Material supplied:
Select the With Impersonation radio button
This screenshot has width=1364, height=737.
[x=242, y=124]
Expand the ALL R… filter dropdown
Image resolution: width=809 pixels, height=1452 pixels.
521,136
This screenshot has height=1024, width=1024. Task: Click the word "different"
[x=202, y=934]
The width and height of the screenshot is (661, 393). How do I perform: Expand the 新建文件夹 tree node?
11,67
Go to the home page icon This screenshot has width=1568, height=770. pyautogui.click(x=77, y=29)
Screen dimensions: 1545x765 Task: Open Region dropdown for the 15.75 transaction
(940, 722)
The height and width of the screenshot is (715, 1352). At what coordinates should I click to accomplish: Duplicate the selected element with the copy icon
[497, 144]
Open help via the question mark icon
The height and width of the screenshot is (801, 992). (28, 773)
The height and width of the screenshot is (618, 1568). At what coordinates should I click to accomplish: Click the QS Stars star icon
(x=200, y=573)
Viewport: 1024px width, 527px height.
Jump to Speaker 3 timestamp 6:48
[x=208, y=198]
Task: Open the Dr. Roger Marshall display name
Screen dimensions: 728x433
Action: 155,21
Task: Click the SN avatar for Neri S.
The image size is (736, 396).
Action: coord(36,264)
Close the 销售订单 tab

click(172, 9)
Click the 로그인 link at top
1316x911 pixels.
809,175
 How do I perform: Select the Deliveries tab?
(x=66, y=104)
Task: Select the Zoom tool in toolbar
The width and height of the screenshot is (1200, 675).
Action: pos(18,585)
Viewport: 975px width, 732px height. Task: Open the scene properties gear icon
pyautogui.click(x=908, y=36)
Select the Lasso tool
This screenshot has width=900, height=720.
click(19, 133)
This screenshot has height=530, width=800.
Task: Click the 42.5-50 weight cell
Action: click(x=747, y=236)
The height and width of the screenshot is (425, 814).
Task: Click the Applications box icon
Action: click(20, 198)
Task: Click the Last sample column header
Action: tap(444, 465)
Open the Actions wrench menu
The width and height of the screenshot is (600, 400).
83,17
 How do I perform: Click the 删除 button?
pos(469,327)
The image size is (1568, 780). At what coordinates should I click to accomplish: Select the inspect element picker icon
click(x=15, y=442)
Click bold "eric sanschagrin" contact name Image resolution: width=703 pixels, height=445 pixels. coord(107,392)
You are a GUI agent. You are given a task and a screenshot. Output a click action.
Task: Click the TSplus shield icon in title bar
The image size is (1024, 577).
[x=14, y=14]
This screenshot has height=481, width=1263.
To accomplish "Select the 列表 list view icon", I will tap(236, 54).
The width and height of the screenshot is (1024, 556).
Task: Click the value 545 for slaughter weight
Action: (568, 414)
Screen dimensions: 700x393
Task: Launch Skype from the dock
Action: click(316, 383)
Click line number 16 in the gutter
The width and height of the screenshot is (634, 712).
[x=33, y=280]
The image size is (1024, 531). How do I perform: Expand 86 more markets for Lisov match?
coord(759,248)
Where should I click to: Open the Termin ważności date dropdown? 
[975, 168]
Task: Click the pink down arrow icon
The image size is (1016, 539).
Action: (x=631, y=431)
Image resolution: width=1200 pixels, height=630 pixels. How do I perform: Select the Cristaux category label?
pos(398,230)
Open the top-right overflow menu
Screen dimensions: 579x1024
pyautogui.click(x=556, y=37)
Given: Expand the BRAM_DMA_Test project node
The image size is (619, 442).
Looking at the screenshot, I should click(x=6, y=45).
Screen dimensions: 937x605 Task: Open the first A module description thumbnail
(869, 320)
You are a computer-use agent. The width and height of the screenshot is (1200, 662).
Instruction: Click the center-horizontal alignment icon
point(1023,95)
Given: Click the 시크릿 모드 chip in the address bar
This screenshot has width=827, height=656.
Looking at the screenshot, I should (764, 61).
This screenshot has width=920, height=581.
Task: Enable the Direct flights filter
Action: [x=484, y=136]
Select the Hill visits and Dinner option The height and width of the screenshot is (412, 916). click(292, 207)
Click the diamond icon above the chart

What is expected: Reproduce the data in full. Nothing in it may be altered.

Task answer:
Select the With Impersonation radio button
This screenshot has width=1364, height=737.
[x=242, y=124]
Expand the ALL R… filter dropdown
Image resolution: width=809 pixels, height=1452 pixels.
521,136
This screenshot has height=1024, width=1024. Task: Click the word "different"
[x=202, y=934]
The width and height of the screenshot is (661, 393). How do I perform: Expand the 新建文件夹 tree node?
11,67
Go to the home page icon This screenshot has width=1568, height=770. pyautogui.click(x=77, y=29)
Screen dimensions: 1545x765 Task: Open Region dropdown for the 15.75 transaction
(940, 722)
The height and width of the screenshot is (715, 1352). At what coordinates should I click to accomplish: Duplicate the selected element with the copy icon
[497, 144]
Open help via the question mark icon
The height and width of the screenshot is (801, 992). (28, 773)
The height and width of the screenshot is (618, 1568). At what coordinates should I click to accomplish: Click the QS Stars star icon
(x=200, y=573)
Viewport: 1024px width, 527px height.
Jump to Speaker 3 timestamp 6:48
[x=208, y=198]
Task: Open the Dr. Roger Marshall display name
Screen dimensions: 728x433
Action: 155,21
Task: Click the SN avatar for Neri S.
The image size is (736, 396).
Action: coord(36,264)
Close the 销售订单 tab

click(172, 9)
Click the 로그인 link at top
1316x911 pixels.
809,175
 How do I perform: Select the Deliveries tab?
(x=66, y=104)
Task: Select the Zoom tool in toolbar
The width and height of the screenshot is (1200, 675).
Action: pos(18,585)
Viewport: 975px width, 732px height. Task: Open the scene properties gear icon
pyautogui.click(x=908, y=36)
Select the Lasso tool
This screenshot has width=900, height=720.
click(19, 133)
This screenshot has height=530, width=800.
Task: Click the 42.5-50 weight cell
Action: click(x=747, y=236)
The height and width of the screenshot is (425, 814).
Task: Click the Applications box icon
Action: click(20, 198)
Task: Click the Last sample column header
Action: tap(444, 465)
Open the Actions wrench menu
The width and height of the screenshot is (600, 400).
83,17
 How do I perform: Click the 删除 button?
pos(469,327)
The image size is (1568, 780). At what coordinates should I click to accomplish: Select the inspect element picker icon
click(x=15, y=442)
Click bold "eric sanschagrin" contact name Image resolution: width=703 pixels, height=445 pixels. coord(107,392)
You are a GUI agent. You are given a task and a screenshot. Output a click action.
Task: Click the TSplus shield icon in title bar
The image size is (1024, 577).
[x=14, y=14]
This screenshot has height=481, width=1263.
To accomplish "Select the 列表 list view icon", I will tap(236, 54).
The width and height of the screenshot is (1024, 556).
Task: Click the value 545 for slaughter weight
Action: (568, 414)
Screen dimensions: 700x393
Task: Launch Skype from the dock
Action: click(316, 383)
Click line number 16 in the gutter
The width and height of the screenshot is (634, 712).
[x=33, y=280]
The image size is (1024, 531). How do I perform: Expand 86 more markets for Lisov match?
coord(759,248)
Where should I click to: Open the Termin ważności date dropdown? 
[975, 168]
Task: Click the pink down arrow icon
The image size is (1016, 539).
Action: (x=631, y=431)
Image resolution: width=1200 pixels, height=630 pixels. How do I perform: Select the Cristaux category label?
pos(398,230)
Open the top-right overflow menu
Screen dimensions: 579x1024
pyautogui.click(x=556, y=37)
Given: Expand the BRAM_DMA_Test project node
The image size is (619, 442).
Looking at the screenshot, I should click(x=6, y=45).
Screen dimensions: 937x605 Task: Open the first A module description thumbnail
(869, 320)
You are a computer-use agent. The width and height of the screenshot is (1200, 662).
Instruction: Click the center-horizontal alignment icon
point(1023,95)
Given: Click the 시크릿 모드 chip in the address bar
This screenshot has width=827, height=656.
Looking at the screenshot, I should (764, 61).
This screenshot has width=920, height=581.
Task: Enable the Direct flights filter
Action: [x=484, y=136]
Select the Hill visits and Dinner option The height and width of the screenshot is (412, 916). click(292, 207)
Click the diamond icon above the chart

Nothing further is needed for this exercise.